Madagascar: Recount of December Poll's Votes Begins

23 April 2002

Accra — Four days after a peace deal for Madagascar was signed in Senegal, a recount of the disputed presidential election results began this week, Monday. The recount was one of the key terms of the agreement between the incumbent Malagasy president, Didier Ratsiraka and his main challenger, Marc Ravalomanana.

On Sunday, the self-proclaimed president, Ravalomanana, renounced his claim to the top job, telling the BBC he was now just the president of his supporters. The opposition leader and mayor of the capital, Antananarivo, had previously declared himself president in February and was ‘sworn in’ by a sympathetic Supreme Court to popular acclaim in the capital, 'Antananarivo. He believed the final result of the December poll was manipulated to rob him of outright victory.

But, in the Senegalese capital Dakar last Thursday, Ravalomanana and Ratsiraka appeared to make peace. They agreed to a power-sharing deal, leading up to a possible referendum to decide which of them will become president, should the recount prove inconclusive and fail to reveal a clear winner.

On Monday, eight of the nine recently-reinstalled judges of the High Constitutional Court (HCC) set to work to count December's votes again, over four months after the ballot took place. The judges had been relieved of their duties by Ratsiraka just before the poll.

"We count again the votes of each candidate - a big task, but we must do it. It’s an independent court and what we say is valuable," the HCC spokesman, Samuel Ralison, told reporters.

Ralison was clearly referring to concerns that ballot papers may have been lost or destroyed since the election which could undermine a proper recount, not to mention the claims of vote rigging and fraud that followed the poll.

Official results from the December vote gave a clear lead to Ravalomanana, but denied him a sufficient majority of votes to avoid a second round run-off against Ratsiraka. Ravalomanana believed he had won over 50% of the vote.

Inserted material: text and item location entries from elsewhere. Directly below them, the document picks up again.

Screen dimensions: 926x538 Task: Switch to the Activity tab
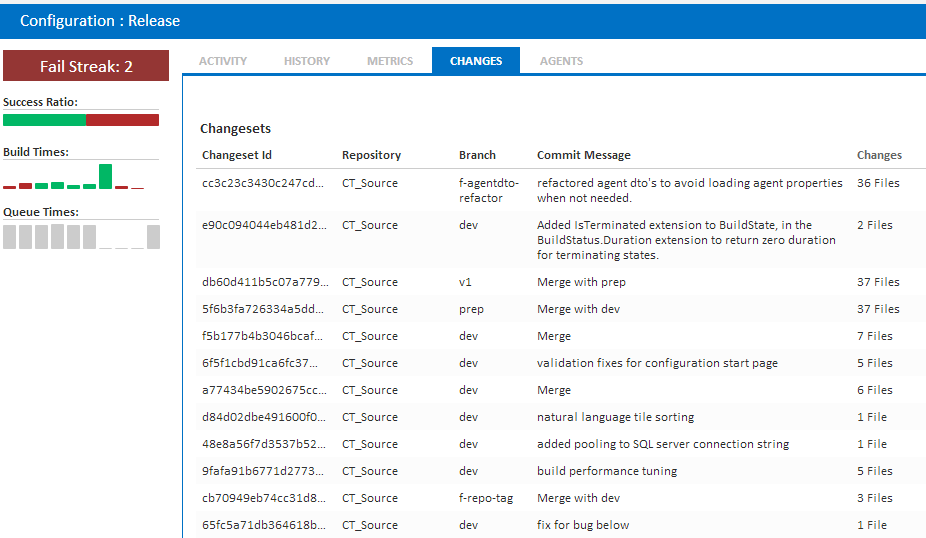[223, 61]
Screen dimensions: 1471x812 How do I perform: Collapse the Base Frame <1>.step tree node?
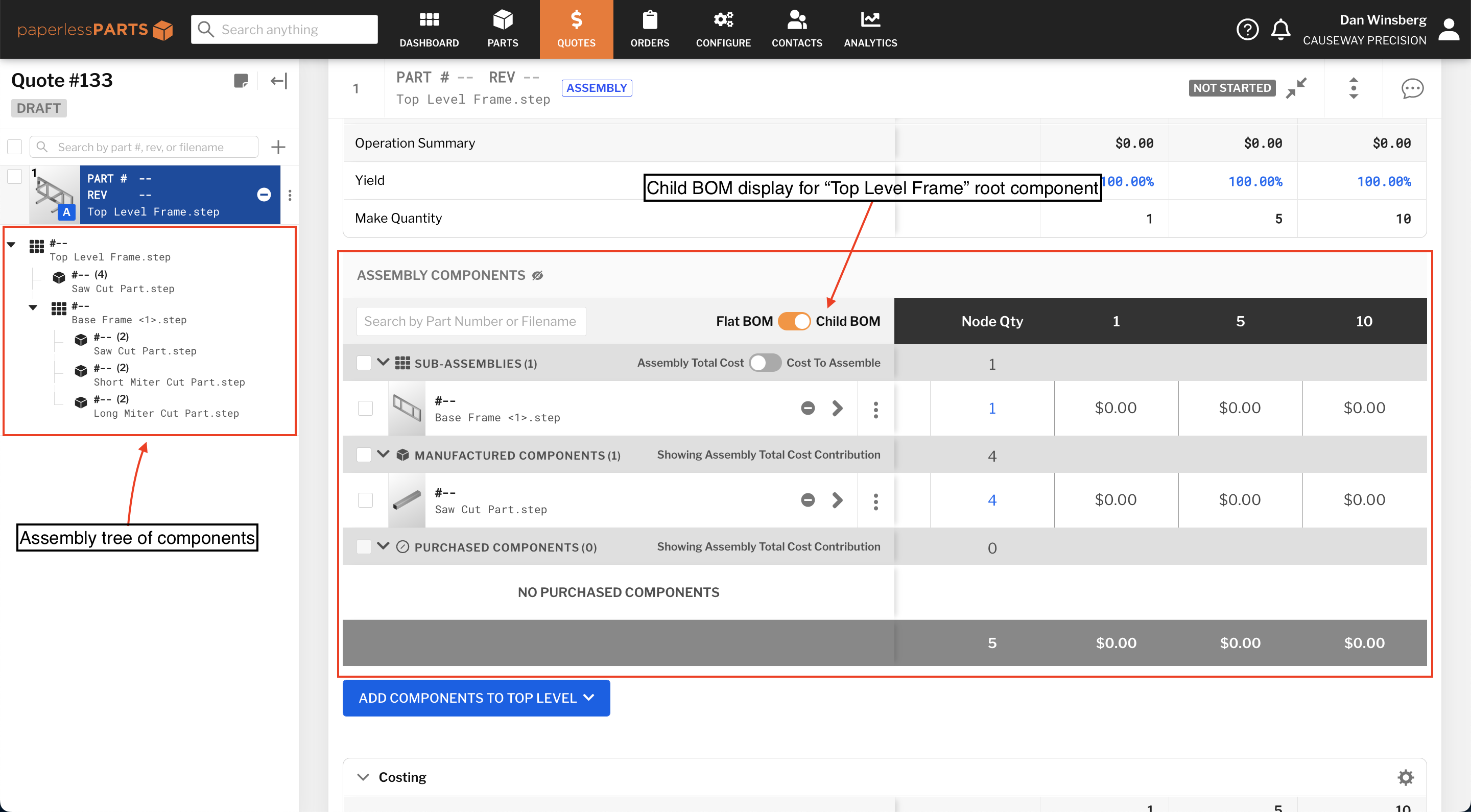click(x=33, y=308)
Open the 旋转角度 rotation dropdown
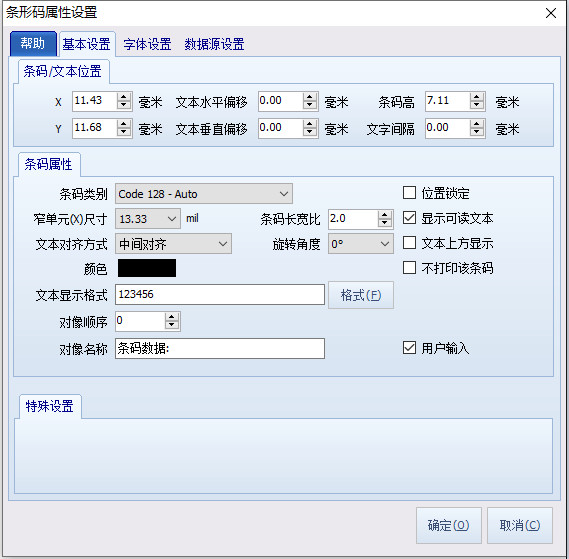The image size is (569, 559). click(361, 244)
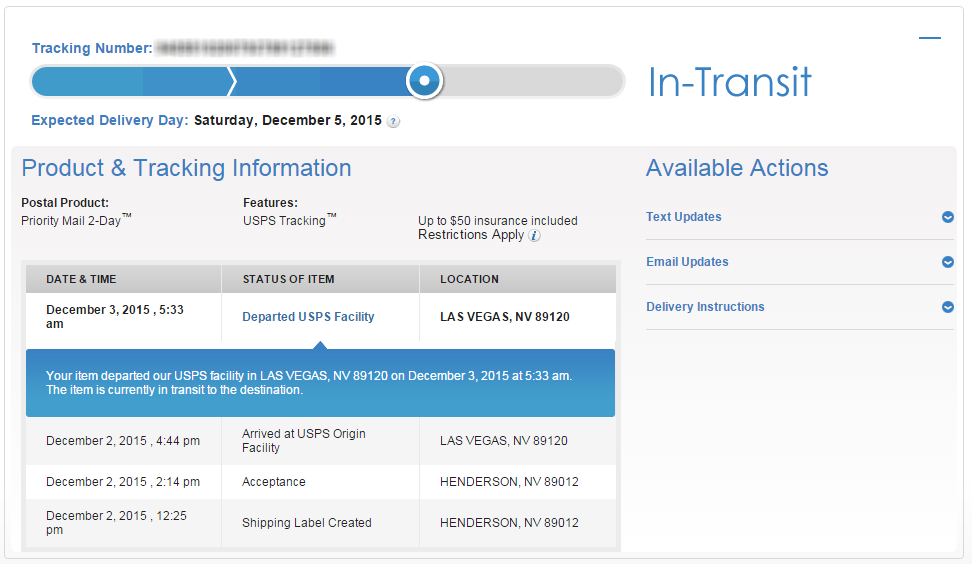Click the DATE & TIME column header
The height and width of the screenshot is (564, 972).
point(81,279)
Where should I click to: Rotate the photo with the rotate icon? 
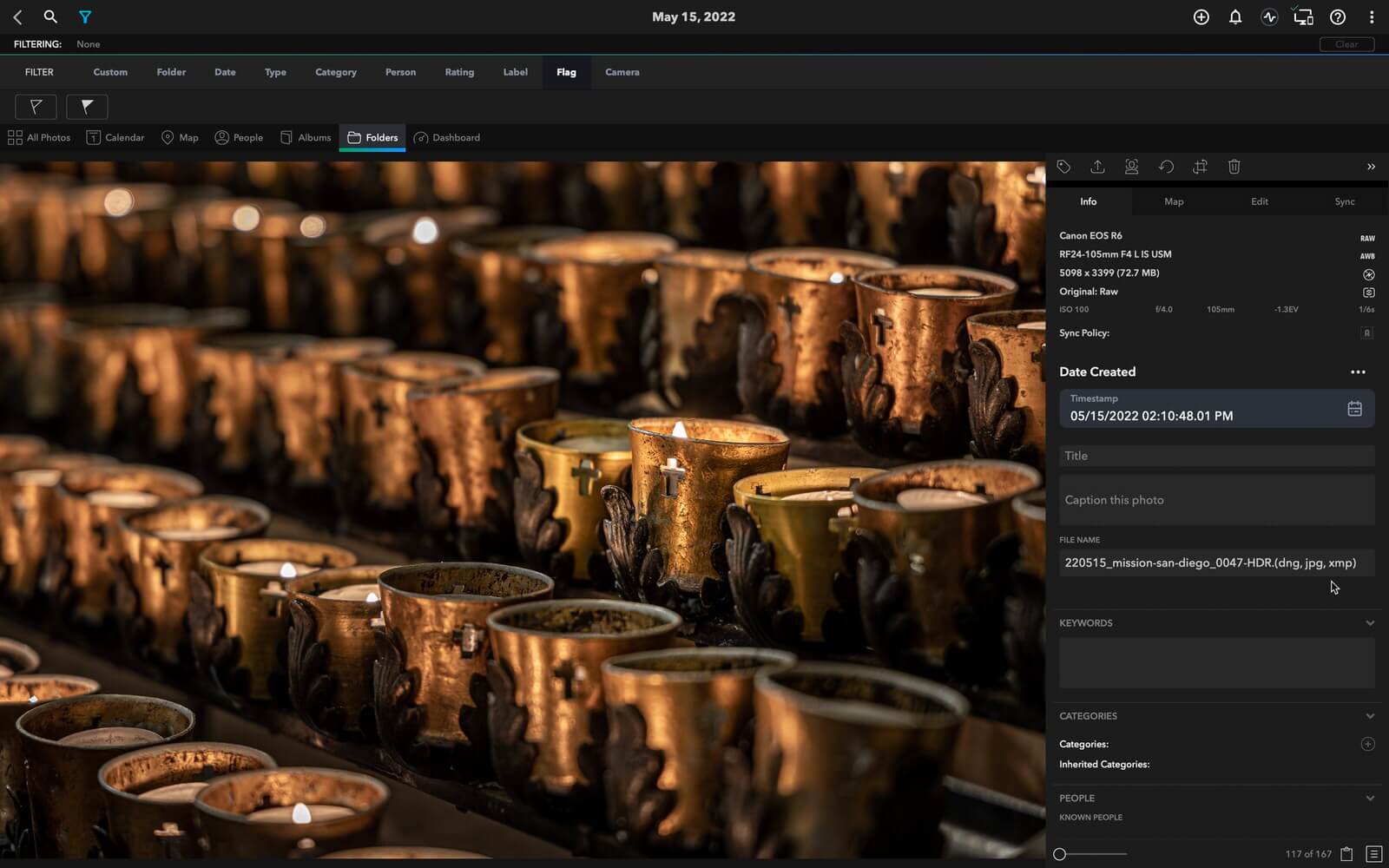1166,167
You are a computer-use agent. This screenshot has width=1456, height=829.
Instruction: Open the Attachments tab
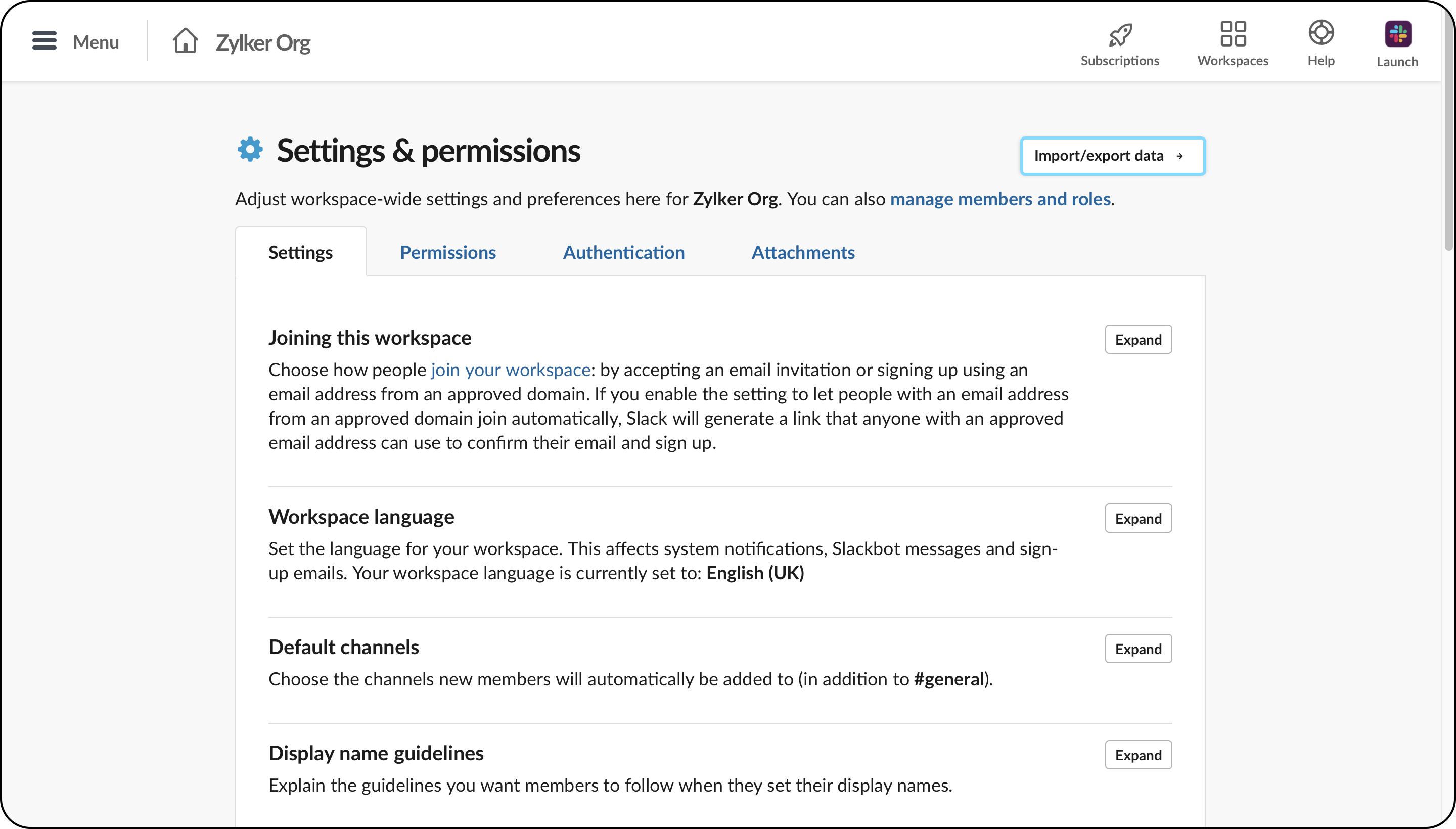click(x=803, y=252)
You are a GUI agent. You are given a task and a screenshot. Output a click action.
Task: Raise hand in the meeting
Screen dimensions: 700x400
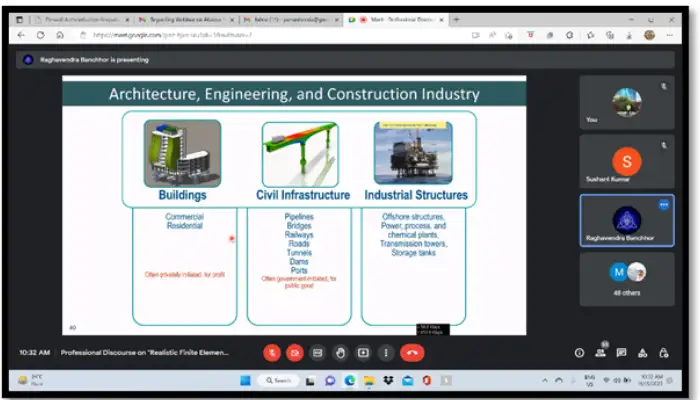[x=340, y=352]
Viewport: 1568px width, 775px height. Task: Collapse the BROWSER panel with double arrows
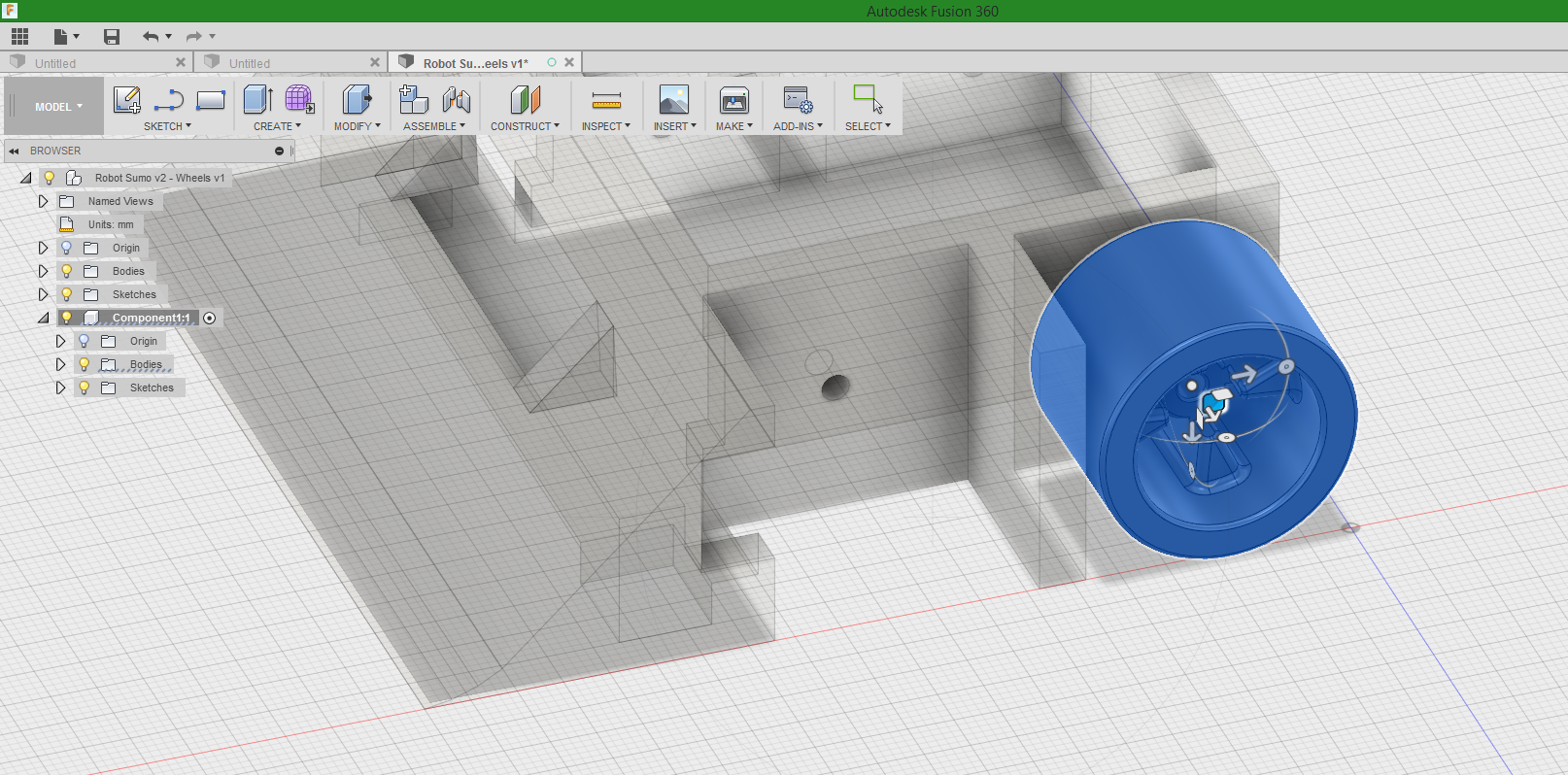click(x=14, y=151)
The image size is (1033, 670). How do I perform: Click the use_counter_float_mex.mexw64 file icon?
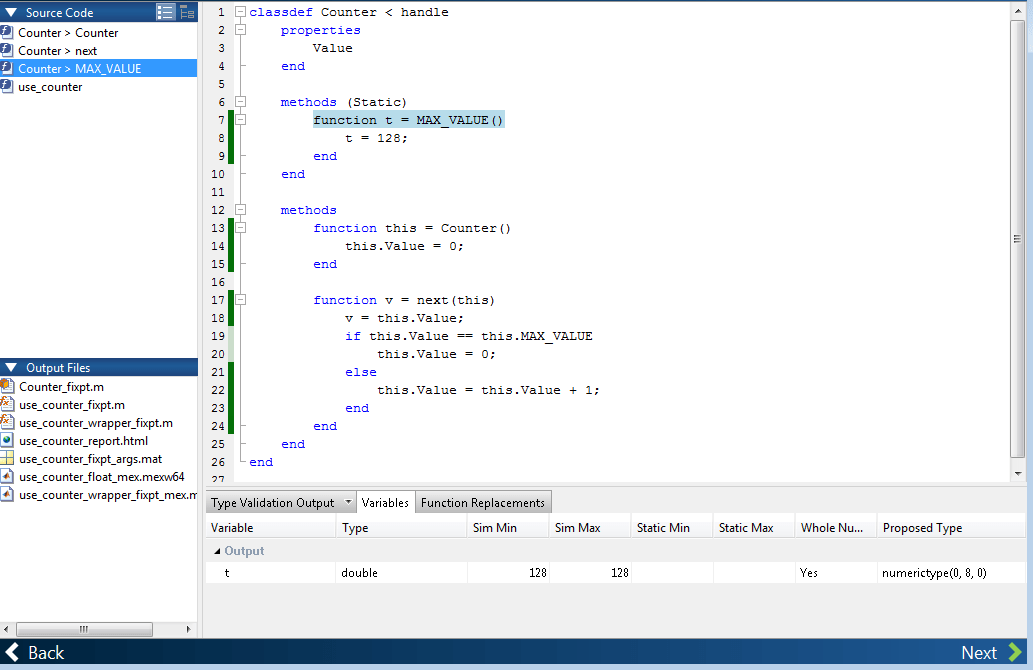pos(8,477)
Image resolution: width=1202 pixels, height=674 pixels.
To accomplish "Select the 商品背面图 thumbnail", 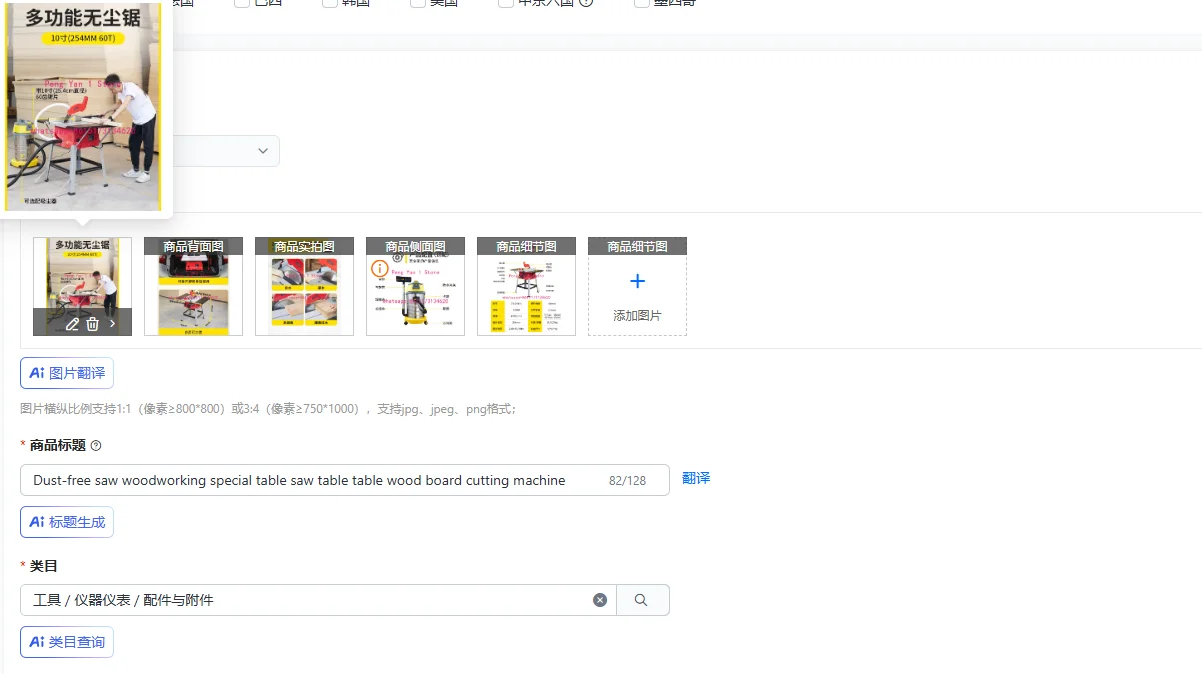I will [x=193, y=286].
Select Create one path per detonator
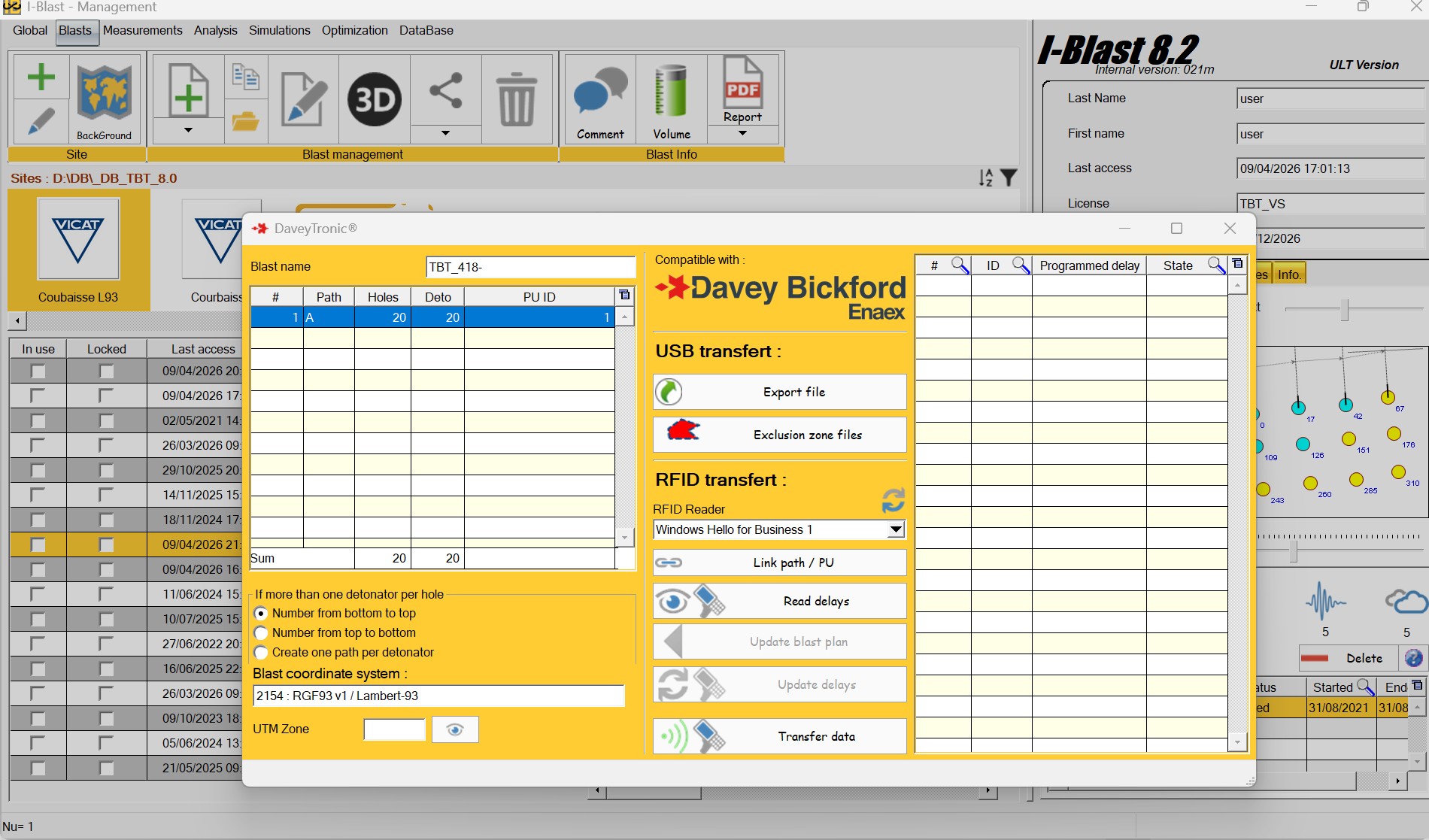Image resolution: width=1429 pixels, height=840 pixels. [261, 653]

The popular uprising which followed, peaceful for many weeks before turning violent, culminated in a divided Madagascar, with two presidents, two governments and two capitals on the large island, as well as two sets of determined and committed supporters and a split within the initially neutral armed forces.

While Ravalomanana controlled Antananarivo, Ratsiraka moved out of the capital to his stronghold in the eastern port city of Tamatave. The sitting president’s backers, including bands of young men, then imposed a crippling economic embargo on the capital, setting up barricades and starving Antananarivo of fuel and other essential supplies, including food.

A fundamental condition of the peace agreement signed in Dakar, was that the blockade set up by Ratsiraka’s followers must be dismantled and the violence, on both sides, ended.

However, by the weekend, there was no evidence that this had happened. Ravalomanana seemed to be shoring up support, and consolidating his authority, with the ‘swearing-in’ of his appointed governor in Fianarantsoa, Madagascar’s third most important province, where some of the worst violence has occurred. Ratsiraka’s governor had earlier been deposed.

By Monday, Ratsiraka’s backers had also failed to lift their barricades, some of them telling journalists that they would do so in their own time. They had earlier destroyed bridges on the road to Antananarivo and are fully aware that any remaining leverage they have on power may disappear completely if they surrender their last bargaining chip - the blockades.

In giving up his claim to the title of president, Ravalomanana was sticking closely to the peace accord. But that may not have pleased his supporters who eagerly awaited their 'leader's return from Dakar. Some of them have accused Ravalomanana of letting them down, after they risked their lives for him and his cause.

The Malagasy opposition leader has probably emerged stronger after the Dakar peace talks. Though he may have surrendered the position of (self-declared) president, he is now officially the number two state official in Madagascar, second only to Ratsiraka, who remains president for at least the next six months.

The agreement stipulates that Ravalomanana will run the transitional council that will oversee the transition and the national reconciliation government and, if necessary, the referendum that should determine Madagascar’s new president.

But it appears that, among supporters on both sides, there is still anger and some frustration among the masses at the Senegal deal

It remains to be seen whether Madagascar’s leaders can reign in their supporters. Their success or failure will determine whether the fragile, but many fear flawed, peace accord hailed in Dakar can really end the crisis that has crippled the economy and left at least 35 people dead.